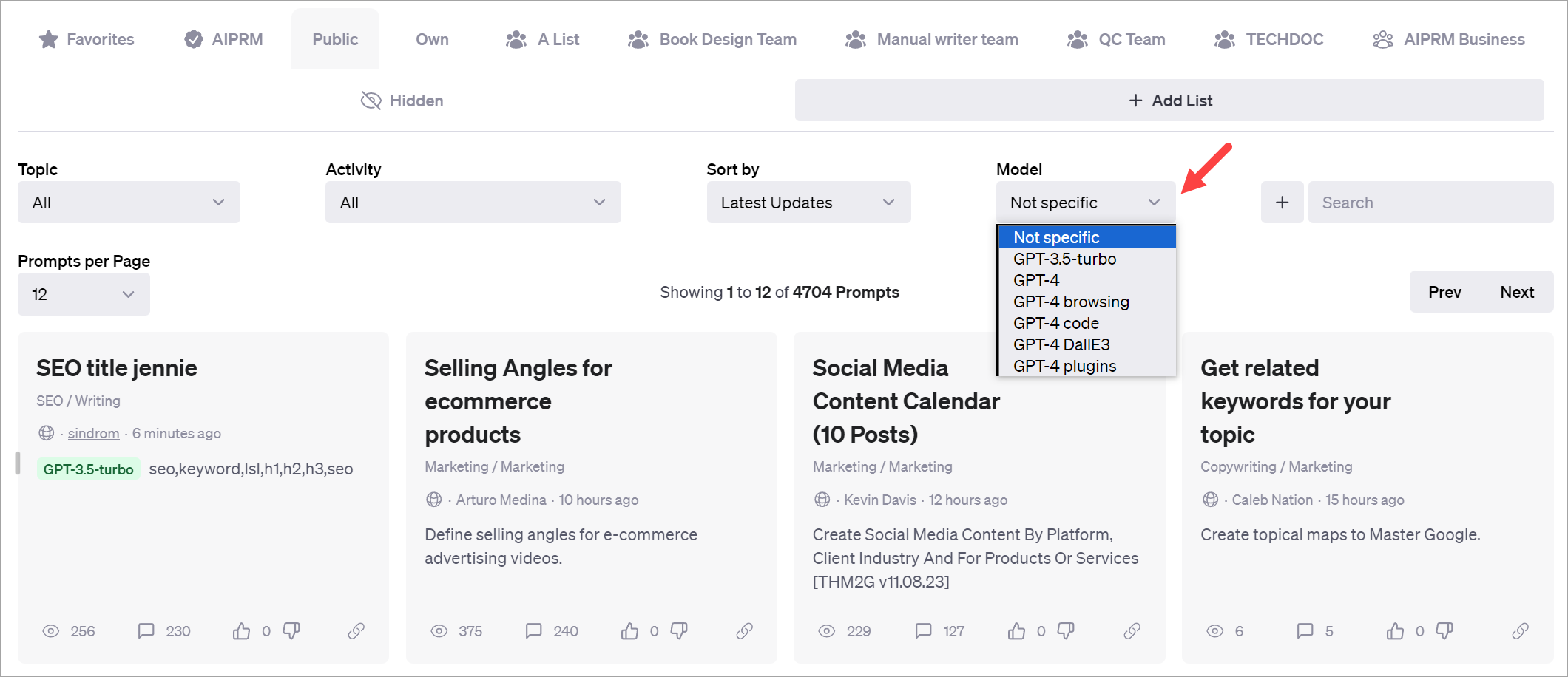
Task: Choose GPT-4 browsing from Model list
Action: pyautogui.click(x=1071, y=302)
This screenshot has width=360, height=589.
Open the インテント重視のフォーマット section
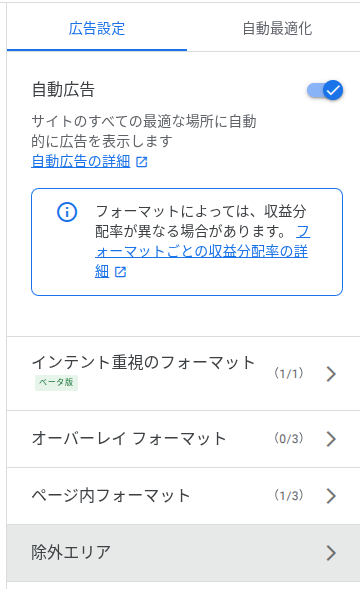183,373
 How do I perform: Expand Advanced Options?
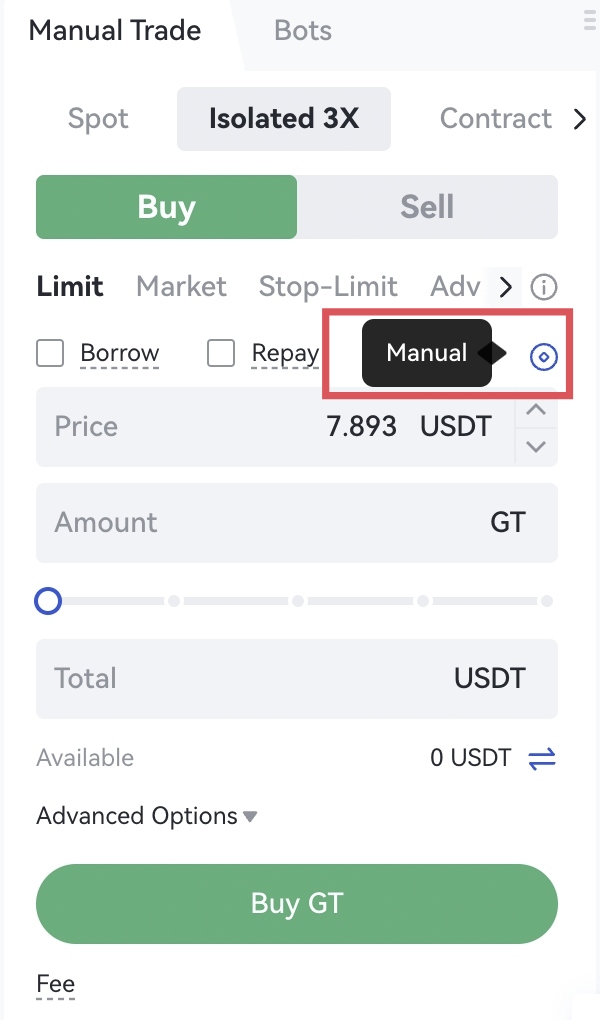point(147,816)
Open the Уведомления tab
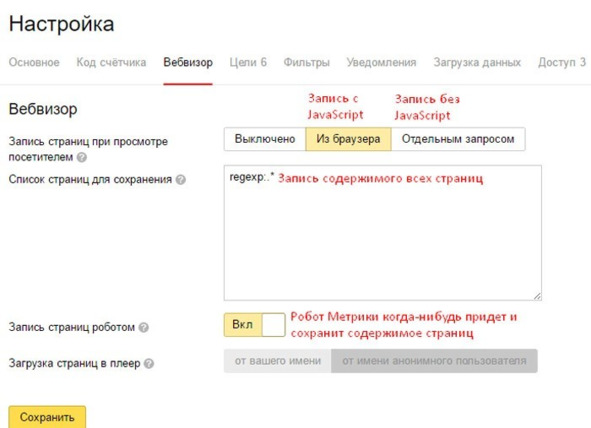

---

What needs to be done: Write out, word for word, only the lines from the one containing "How do I perform: Expand Advanced Options?" to the end of the data above; the pictures stay out.

Task result:
 How do I perform: Expand Advanced Options?
point(147,816)
Open the Уведомления tab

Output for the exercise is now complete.